No real worries, though. The Steelers will have at least a week to get the surface back to standard before the NFL playoffs start.
Either that or at least a year.
Peter Diana/Post-Gazette
Penguins captain Sidney Crosby talks to the media during Tuesday's press conference in regards to the Winter Classic at Heinz Field.
But the skepticism that was overcome to land the Winter Classic in Pittsburgh came not just from the football team, but once had deeper roots in the hierarchy of the Washington Capitals, who'll be the Penguins' Jan. 1 opponent.
Dick Patrick, the Capitals' chief operating officer and the cousin of former Penguins general manager Craig Patrick, explained some of that sentiment.
"How you are going to feel," he said, pointing toward the farthest section of the Heinz Field heavens, "if you're sitting up there in 541 freezing your ass off? I was always thinking about worst-case scenarios. What are we subjecting our fans to and what about the players? What if it rains?
"But my skepticism was misplaced. It's turned into a great event that the players and the fans really enjoy."
Patrick's skepticism might be misplaced, but mine's still right there in my wallet next to my library card. Commissioner Gary Bettman, among the officials wearing dark suits and ties in the blazing sun, explained that this is the event that returns hockey to its roots.
I guess there's something to be said for that because I know a lot of North Americans, especially northern North Americans, grow up thinking hockey is meant to be played on outdoor rinks, in the cold, in the snow, in the wind, and, of course, should the opportunity arise, in a 65,000-seat football stadium.
"When I was playing," said Patrick, "I was always hoping to make a team that was good enough to play inside."
As it happens, Bettman was right to gamble on this idea in Buffalo three years ago, when the Penguins won the first Winter Classic on Crosby's shootout goal.
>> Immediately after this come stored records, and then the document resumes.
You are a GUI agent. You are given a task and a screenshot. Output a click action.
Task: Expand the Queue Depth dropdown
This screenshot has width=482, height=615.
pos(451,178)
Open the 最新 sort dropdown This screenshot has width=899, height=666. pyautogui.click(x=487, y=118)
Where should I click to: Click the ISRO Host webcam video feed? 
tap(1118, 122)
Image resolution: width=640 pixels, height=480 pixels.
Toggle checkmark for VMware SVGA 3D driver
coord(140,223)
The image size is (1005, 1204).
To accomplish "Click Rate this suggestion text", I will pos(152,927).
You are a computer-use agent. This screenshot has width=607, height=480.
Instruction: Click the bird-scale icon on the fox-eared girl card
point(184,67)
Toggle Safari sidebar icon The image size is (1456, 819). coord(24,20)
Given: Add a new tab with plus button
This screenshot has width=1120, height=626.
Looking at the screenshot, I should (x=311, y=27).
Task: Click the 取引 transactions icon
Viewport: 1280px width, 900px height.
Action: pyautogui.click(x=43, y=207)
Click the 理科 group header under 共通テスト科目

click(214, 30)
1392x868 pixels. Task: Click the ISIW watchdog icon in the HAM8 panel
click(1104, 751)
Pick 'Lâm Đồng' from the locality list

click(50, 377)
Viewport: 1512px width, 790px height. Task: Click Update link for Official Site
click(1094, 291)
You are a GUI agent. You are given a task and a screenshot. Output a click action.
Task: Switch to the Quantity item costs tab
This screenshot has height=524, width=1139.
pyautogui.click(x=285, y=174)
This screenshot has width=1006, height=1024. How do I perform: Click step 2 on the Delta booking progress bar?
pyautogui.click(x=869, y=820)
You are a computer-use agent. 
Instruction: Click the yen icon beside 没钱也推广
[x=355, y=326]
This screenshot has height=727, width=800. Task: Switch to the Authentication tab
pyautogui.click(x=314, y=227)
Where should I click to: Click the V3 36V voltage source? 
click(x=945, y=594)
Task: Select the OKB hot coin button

Just as right were Penguins president David Morehouse and Mayor Luke Penguinstahl, who together recognized an urgency to bring it to Pittsburgh in the near term.
Now Forbes Magazine has called the NHL's Winter Classic the best new sporting event of the past decade, which sounds suspiciously like one of those marginal Grammy categories -- best new Norwegian salsa artist -- but let's not quibble.
The Winter Classic will be the culmination of a weeklong celebration of Pittsburgh and Penguins hockey, and I guess I'm grateful already just for the opportunity Tuesday. Likely never again will I get to see Crosby, Max Talbot, Pascal Dupuis, and Capitals Mike Knuble and David Steckel fire pucks at a goalpost.
When Crosby finally sent one over the crossbar for the waiting videographers, the others nearly cheered.
"Good," Talbot said. "Now we can go."